To achieve optimum TensorFlow performance, for image based training, the container includes a sample script that demonstrates efficient training of convolutional neural networks (CNNs). The sample script may need to be modified to fit your application. The container also includes the following:
- Ubuntu 16.04
Note:
Container image
18.11-py2
contains Python 2.7;18.11-py3
contains Python 3.5. - NVIDIA CUDA 10.0.130 including CUDA® Basic Linear Algebra Subroutines library™ (cuBLAS) 10.0.130
- NVIDIA CUDA® Deep Neural Network library™ (cuDNN) 7.4.1
- NCCL 2.3.7 (optimized for NVLink™ )
- Horovod 0.15.1
- OpenMPI 3.1.2
- TensorBoard 1.12.0
- MLNX_OFED 3.4
- OpenSeq2Seq v18.11 at commit 4b95346
- TensorRT 5.0.2
- DALI 0.4.1 Beta
Driver Requirements
Release 18.11 is based on CUDA 10, which requires NVIDIA Driver release 410.xx. However, if you are running on Tesla (Tesla V100, Tesla P4, Tesla P40, or Tesla P100), you may use NVIDIA driver release 384. For more information, see CUDA Compatibility and Upgrades.
Key Features and Enhancements
This TensorFlow release includes the following key features and enhancements.
- TensorFlow container image version 18.11 is based on TensorFlow 1.12.0-rc2.
- Latest version of Horovod 0.15.1.
- Latest version of NCCL 2.3.7.
- Latest version of NVIDIA cuDNN 7.4.1.
- Latest version of TensorRT 5.0.2
- Latest version of DALI 0.4.1 Beta.
- Bug fixes and improvements for TensorFlow-TensorRT (TF-TRT) integration.
- Added an object detection example to
workspace/nvidia-examples/inference/object-detection
. - Ubuntu 16.04 with October 2018 updates
Accelerating Inference In TensorFlow With TensorRT (TF-TRT)
For step-by-step instructions on how to use TF-TRT, see Accelerating Inference In TensorFlow With TensorRT User Guide.

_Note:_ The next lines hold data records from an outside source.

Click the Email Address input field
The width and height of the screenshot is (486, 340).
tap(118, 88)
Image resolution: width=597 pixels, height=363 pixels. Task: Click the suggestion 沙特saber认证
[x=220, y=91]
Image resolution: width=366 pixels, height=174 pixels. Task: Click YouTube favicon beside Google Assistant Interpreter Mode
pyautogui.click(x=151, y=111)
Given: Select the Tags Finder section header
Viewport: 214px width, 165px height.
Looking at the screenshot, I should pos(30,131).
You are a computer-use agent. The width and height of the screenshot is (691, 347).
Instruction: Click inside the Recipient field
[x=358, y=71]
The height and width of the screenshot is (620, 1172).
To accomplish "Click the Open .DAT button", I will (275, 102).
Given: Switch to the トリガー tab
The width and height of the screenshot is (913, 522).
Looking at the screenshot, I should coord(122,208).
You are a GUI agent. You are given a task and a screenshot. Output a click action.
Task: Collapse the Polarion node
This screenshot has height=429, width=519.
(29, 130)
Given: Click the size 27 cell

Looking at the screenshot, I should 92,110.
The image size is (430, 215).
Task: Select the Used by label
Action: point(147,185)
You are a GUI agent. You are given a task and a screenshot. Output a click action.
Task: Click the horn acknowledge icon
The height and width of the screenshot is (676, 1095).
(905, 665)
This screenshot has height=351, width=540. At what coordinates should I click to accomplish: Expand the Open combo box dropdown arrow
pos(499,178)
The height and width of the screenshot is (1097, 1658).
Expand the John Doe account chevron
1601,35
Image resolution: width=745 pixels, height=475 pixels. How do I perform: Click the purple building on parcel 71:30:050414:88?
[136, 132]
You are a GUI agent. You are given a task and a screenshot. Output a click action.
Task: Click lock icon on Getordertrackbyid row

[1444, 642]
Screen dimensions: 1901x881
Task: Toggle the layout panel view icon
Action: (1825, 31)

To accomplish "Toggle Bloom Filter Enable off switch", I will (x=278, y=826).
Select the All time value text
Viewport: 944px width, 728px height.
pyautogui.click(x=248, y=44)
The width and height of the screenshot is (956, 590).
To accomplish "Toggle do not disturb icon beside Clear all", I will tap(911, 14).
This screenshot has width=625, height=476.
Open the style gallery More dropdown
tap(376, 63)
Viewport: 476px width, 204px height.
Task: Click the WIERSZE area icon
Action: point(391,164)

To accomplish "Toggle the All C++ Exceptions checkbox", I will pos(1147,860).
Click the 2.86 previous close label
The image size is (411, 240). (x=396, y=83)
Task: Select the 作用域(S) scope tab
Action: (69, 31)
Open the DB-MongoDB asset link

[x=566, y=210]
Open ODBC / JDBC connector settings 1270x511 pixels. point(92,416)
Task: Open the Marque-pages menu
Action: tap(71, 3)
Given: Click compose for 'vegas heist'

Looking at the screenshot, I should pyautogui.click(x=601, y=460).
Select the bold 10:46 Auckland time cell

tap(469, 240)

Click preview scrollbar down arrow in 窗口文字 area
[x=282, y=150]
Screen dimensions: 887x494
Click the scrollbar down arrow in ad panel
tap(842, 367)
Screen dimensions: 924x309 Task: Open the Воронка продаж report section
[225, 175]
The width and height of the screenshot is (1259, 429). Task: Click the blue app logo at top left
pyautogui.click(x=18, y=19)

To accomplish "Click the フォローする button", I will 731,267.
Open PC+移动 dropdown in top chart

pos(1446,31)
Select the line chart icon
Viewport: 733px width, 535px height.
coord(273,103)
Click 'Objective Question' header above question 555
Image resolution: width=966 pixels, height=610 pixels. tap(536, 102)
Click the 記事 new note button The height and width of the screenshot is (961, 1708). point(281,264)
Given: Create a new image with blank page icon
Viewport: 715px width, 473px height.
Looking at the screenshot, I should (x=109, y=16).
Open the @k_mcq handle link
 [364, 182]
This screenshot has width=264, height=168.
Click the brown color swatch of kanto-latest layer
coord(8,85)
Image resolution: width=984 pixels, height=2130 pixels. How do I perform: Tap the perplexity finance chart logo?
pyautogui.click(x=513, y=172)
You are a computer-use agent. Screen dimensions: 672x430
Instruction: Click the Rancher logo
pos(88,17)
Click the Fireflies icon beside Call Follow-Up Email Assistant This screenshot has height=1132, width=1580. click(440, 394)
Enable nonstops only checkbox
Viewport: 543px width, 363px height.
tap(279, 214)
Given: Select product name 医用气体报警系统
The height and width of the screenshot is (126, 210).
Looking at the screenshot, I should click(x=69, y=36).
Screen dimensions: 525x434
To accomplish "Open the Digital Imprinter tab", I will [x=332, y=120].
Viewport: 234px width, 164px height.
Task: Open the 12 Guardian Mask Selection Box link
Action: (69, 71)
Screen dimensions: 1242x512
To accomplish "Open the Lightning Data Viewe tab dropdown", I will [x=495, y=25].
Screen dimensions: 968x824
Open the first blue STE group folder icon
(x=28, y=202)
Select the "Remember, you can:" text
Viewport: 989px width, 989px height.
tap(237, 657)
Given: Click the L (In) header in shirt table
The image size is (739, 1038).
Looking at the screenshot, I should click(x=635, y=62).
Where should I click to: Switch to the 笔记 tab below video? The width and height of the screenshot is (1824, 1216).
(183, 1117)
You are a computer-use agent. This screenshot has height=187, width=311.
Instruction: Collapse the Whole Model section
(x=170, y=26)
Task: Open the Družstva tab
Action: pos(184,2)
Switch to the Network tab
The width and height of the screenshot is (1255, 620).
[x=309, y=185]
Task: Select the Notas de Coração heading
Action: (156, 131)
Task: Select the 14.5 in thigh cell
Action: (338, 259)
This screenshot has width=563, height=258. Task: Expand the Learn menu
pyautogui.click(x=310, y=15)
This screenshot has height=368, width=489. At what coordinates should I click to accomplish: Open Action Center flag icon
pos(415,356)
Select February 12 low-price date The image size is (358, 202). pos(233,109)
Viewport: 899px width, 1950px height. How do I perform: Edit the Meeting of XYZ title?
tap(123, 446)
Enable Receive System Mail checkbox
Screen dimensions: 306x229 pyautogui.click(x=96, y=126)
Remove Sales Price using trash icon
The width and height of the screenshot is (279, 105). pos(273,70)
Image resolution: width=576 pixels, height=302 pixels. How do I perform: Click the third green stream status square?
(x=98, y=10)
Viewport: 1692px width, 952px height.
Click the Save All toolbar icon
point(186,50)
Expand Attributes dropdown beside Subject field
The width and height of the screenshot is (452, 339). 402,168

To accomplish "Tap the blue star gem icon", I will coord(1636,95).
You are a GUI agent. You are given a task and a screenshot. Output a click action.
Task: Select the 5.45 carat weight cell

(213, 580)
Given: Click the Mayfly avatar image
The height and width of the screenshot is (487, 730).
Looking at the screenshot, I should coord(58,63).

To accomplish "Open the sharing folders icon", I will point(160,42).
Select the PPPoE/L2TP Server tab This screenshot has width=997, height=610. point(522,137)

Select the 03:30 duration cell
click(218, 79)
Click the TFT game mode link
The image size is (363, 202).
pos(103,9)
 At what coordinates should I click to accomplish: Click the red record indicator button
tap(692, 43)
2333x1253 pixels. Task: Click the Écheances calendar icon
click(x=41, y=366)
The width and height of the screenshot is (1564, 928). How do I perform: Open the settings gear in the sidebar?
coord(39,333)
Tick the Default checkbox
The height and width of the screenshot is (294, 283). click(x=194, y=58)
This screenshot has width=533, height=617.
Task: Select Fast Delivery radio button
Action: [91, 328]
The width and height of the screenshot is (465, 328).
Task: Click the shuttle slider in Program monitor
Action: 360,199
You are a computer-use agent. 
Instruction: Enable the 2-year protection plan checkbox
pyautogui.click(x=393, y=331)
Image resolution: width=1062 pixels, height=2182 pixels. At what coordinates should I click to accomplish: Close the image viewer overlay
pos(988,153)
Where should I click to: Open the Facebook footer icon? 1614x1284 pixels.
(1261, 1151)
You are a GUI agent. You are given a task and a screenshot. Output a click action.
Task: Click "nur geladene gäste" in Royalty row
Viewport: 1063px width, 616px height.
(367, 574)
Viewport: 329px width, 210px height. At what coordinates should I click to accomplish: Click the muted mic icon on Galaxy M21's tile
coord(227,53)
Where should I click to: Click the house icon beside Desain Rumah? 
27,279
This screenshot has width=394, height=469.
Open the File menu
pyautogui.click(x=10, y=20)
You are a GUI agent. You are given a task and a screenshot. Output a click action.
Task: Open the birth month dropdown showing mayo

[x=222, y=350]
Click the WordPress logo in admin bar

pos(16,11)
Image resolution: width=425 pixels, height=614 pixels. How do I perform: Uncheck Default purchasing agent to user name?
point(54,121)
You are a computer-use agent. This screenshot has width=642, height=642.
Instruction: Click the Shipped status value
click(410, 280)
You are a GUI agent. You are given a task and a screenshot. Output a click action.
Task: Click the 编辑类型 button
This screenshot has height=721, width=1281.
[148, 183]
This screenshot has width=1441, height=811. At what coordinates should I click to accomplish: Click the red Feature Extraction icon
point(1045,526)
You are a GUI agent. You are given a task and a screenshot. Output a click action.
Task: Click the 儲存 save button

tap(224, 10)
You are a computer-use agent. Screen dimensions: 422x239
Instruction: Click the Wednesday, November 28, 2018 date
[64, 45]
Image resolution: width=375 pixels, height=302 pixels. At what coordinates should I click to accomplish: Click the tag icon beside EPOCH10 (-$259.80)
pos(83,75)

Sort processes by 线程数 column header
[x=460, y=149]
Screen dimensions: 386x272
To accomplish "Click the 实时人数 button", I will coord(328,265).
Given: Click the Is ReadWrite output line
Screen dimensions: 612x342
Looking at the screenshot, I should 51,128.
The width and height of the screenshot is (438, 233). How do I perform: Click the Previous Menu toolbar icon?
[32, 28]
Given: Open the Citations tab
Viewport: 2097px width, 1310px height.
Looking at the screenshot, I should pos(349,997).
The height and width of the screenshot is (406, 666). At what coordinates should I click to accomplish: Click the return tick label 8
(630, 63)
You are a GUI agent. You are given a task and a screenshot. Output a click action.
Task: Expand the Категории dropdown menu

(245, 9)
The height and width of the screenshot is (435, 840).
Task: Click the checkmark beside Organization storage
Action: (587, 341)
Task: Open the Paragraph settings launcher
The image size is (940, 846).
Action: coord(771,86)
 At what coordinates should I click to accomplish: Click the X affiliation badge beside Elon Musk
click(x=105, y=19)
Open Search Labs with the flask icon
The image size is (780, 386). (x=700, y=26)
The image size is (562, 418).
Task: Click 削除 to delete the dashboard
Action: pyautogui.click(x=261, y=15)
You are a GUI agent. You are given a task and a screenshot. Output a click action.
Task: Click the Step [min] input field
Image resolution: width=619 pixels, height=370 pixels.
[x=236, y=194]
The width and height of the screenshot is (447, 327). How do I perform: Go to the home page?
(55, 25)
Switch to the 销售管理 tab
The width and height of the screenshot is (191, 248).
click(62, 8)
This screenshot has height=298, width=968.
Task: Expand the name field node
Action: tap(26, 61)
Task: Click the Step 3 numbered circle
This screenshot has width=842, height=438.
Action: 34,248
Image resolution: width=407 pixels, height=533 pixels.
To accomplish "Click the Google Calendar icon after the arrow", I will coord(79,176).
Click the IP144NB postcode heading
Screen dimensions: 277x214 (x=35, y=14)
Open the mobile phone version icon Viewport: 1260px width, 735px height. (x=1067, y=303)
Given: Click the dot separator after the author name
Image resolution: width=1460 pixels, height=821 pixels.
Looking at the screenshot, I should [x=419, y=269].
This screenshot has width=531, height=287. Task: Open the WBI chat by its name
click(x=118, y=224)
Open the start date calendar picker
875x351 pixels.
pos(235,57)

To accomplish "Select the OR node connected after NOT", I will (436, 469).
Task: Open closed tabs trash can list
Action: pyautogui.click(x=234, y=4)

- Key Features And Enhancements
-
-
Added support for dilated convolution.
-
Fixed a bug in the
Identity
op. -
Fixed a bug in the
Relu6
op. -
Support added to allow empty const tensor.
-
Added object detection example to
nvidia-examples/inference
.
-
- Known Issues
-
-
In the TF-TRT API, the
minimum_segment_size
argument default value is 3. In the image classification examples undernvidia-examples/inference
, we define a command line argument forminimum_segment_size
which has its own default value. In 18.10, the default value was7
and in 18.11 we changed it to2
. Smaller values for this argument would cause to convert more TensorFlow nodes to TensorRT which typically should improve the performance, however, we have observed cases where the performance gets worse. In particular, Resnet-50 with smaller batch sizes gets slower withminimum_segment_size=2
comparing tominimum_segment_size=7
.
-
Announcements
Support for accelerating TensorFlow with TensorRT 3.x will be removed in a future release (likely TensorFlow 1.13). The generated plan files are not portable across platforms or TensorRT versions. Plans are specific to the exact GPU model they were built on (in addition to the platforms and the TensorRT version) and must be retargeted to the specific GPU in case you want to run them on a different GPU. Therefore, models that were accelerated using TensorRT 3.x will no longer run. If you have a production model that was accelerated with TensorRT 3.x, you will need to convert your model with TensorRT 4.x or later again.
For more information, see the Note in Serializing A Model In C++ or Serializing A Model In Python.
Known Issues
OpenSeq2Seq is only supported in the Python 3 container.